Records from a data source:
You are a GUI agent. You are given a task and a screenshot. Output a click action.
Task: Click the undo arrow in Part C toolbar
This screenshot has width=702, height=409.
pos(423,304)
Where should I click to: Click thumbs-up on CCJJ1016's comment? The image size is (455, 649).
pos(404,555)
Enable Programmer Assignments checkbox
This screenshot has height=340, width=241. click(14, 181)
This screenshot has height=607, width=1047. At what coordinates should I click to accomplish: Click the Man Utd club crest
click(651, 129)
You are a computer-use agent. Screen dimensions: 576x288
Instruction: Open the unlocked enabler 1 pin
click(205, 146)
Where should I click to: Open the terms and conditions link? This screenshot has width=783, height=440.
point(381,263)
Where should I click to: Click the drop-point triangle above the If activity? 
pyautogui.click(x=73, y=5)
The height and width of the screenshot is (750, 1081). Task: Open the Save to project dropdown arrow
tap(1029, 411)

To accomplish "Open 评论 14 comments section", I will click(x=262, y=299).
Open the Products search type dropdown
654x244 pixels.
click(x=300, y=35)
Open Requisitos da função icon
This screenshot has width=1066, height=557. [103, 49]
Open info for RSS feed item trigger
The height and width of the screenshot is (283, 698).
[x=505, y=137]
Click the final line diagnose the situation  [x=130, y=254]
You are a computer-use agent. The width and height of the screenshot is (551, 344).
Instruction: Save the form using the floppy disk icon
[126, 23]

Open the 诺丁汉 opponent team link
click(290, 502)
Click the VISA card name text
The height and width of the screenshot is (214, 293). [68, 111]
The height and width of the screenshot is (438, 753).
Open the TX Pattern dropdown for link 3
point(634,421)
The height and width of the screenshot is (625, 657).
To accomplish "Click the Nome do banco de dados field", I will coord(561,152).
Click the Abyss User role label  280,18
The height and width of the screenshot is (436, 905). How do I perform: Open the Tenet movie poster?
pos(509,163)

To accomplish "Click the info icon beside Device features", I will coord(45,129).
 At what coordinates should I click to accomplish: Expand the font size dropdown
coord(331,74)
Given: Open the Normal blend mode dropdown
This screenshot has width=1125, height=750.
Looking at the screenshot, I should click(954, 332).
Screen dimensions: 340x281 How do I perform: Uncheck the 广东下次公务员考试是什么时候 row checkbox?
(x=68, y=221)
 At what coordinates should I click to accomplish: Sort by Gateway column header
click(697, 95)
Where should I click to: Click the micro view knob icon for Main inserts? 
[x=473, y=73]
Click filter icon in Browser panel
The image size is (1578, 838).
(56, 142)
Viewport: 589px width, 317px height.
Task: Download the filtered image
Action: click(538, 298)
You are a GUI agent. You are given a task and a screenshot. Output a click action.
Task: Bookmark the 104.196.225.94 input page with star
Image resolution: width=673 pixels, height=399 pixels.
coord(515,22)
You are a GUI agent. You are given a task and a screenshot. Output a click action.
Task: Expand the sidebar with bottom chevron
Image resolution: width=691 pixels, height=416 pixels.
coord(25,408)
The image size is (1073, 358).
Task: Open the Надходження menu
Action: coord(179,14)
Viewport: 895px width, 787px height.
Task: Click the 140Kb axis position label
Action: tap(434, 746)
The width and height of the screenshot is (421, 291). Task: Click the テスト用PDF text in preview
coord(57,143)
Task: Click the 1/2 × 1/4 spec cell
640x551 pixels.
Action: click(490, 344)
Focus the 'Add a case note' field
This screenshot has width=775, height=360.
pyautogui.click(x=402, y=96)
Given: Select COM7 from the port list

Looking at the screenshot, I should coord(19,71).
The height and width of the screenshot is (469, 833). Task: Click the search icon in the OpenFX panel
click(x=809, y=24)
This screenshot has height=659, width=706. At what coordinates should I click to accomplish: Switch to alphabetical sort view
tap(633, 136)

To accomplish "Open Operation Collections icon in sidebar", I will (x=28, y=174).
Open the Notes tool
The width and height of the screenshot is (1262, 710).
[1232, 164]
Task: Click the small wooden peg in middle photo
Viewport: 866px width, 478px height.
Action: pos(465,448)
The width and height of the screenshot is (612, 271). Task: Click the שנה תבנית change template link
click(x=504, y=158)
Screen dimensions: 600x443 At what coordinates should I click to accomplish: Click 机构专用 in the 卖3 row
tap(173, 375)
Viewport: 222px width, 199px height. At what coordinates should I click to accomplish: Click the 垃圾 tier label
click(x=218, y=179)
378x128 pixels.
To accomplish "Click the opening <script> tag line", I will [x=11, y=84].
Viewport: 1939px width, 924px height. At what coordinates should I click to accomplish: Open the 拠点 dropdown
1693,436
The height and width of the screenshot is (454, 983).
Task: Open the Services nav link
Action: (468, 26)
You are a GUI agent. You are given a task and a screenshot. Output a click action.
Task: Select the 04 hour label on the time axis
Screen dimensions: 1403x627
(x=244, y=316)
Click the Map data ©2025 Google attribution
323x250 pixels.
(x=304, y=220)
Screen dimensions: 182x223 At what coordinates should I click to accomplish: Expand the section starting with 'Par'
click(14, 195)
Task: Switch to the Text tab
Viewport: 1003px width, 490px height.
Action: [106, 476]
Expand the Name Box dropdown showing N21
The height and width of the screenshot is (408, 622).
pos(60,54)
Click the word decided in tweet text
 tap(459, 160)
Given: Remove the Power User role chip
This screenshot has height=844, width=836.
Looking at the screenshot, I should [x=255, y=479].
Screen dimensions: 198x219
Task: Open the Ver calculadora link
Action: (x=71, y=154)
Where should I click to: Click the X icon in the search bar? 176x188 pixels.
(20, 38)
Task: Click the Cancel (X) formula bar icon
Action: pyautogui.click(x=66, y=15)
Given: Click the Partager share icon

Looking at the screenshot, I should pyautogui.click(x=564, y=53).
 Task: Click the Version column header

Written task:
Can you repeat the data word for word, beginning at the line that has "Expand the Name Box dropdown showing N21" and stopping after the line that has "Action: (x=71, y=154)"?

Solution to this task:
Expand the Name Box dropdown showing N21
The height and width of the screenshot is (408, 622).
pos(60,54)
Click the word decided in tweet text
 tap(459, 160)
Given: Remove the Power User role chip
This screenshot has height=844, width=836.
Looking at the screenshot, I should [x=255, y=479].
Screen dimensions: 198x219
Task: Open the Ver calculadora link
Action: (x=71, y=154)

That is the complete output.